Preface
Published online by Cambridge University Press: 18 January 2010
Summary
Ingmar Bergman began his film career as a scriptwriter for Svensk Film-industri in March 1943 at age twenty-four. A treatment for a coming-of-age story was referred by the studio's artistic director, Victor Sjöström, one of the founders of Swedish cinema and an internationally acclaimed director, to Alf Sjöberg, who developed it into Torment. It premiered on October 2, 1944, and was shot by Sjöberg in a mature expressionist style that conveys its feelings of forbidden love and hopeless entrapment in a way still exciting today. Torment caused some controversy in the Swedish press with its attack on a humiliating system of education and its portrayal of a repressive family (and the fact that the models for much of it were easily known). It was a fresh, more serious voice in the cinema, and the debut of a formidable talent.
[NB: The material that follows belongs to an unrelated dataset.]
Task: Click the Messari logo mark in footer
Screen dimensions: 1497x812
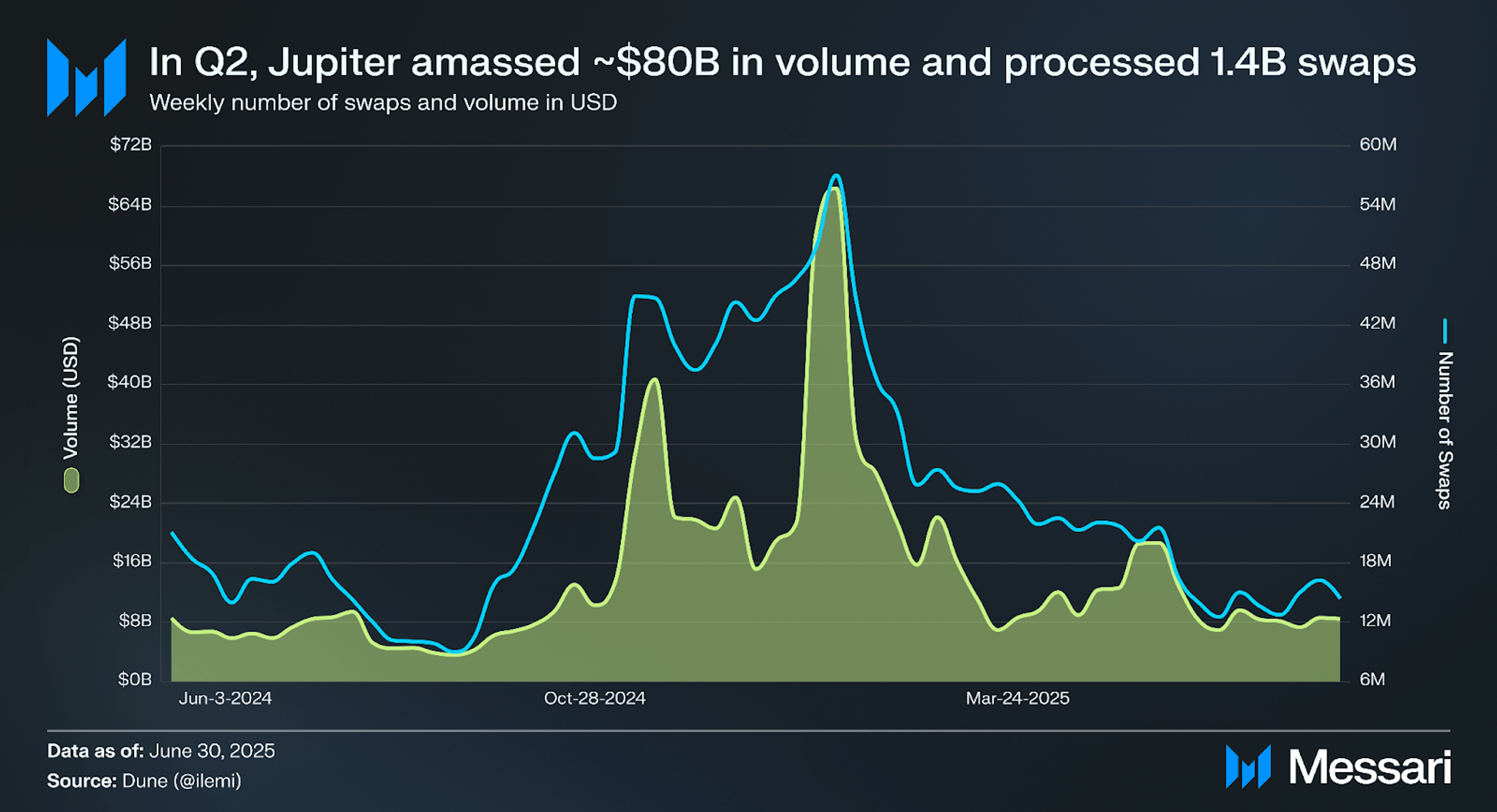Action: pyautogui.click(x=1248, y=767)
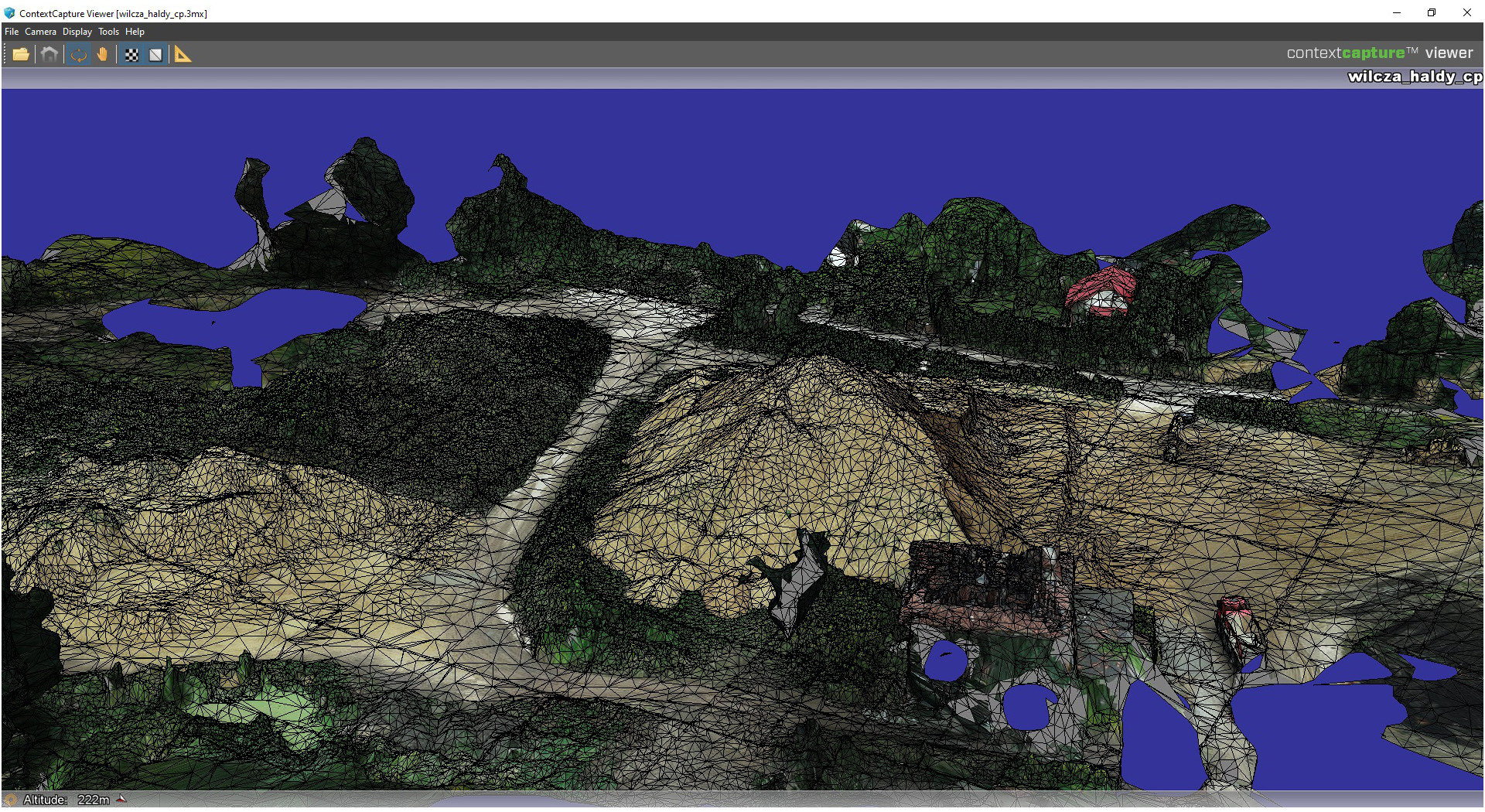
Task: Toggle the checkerboard texture display
Action: (132, 54)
During production, Bergman worked in the background in charge of continuity, but he was soon given the opportunity to direct on his own. Crisis, his adaptation of a current play, was released in February 1946. Since then, Bergman has directed forty films until his “retirement” in 1984 after Fanny and Alexander (1982) and its “follow-up,” After the Rehearsal (1984). Of these forty-one films, Bergman was sole writer of twenty-seven (neither cowritten nor adaptations), including all the films for which he is best known, with the exception of The Virgin Spring (1960). This book focuses on that body of work.
The first film Bergman directed using only his own material was Prison (1949), a quintessential Bergman work.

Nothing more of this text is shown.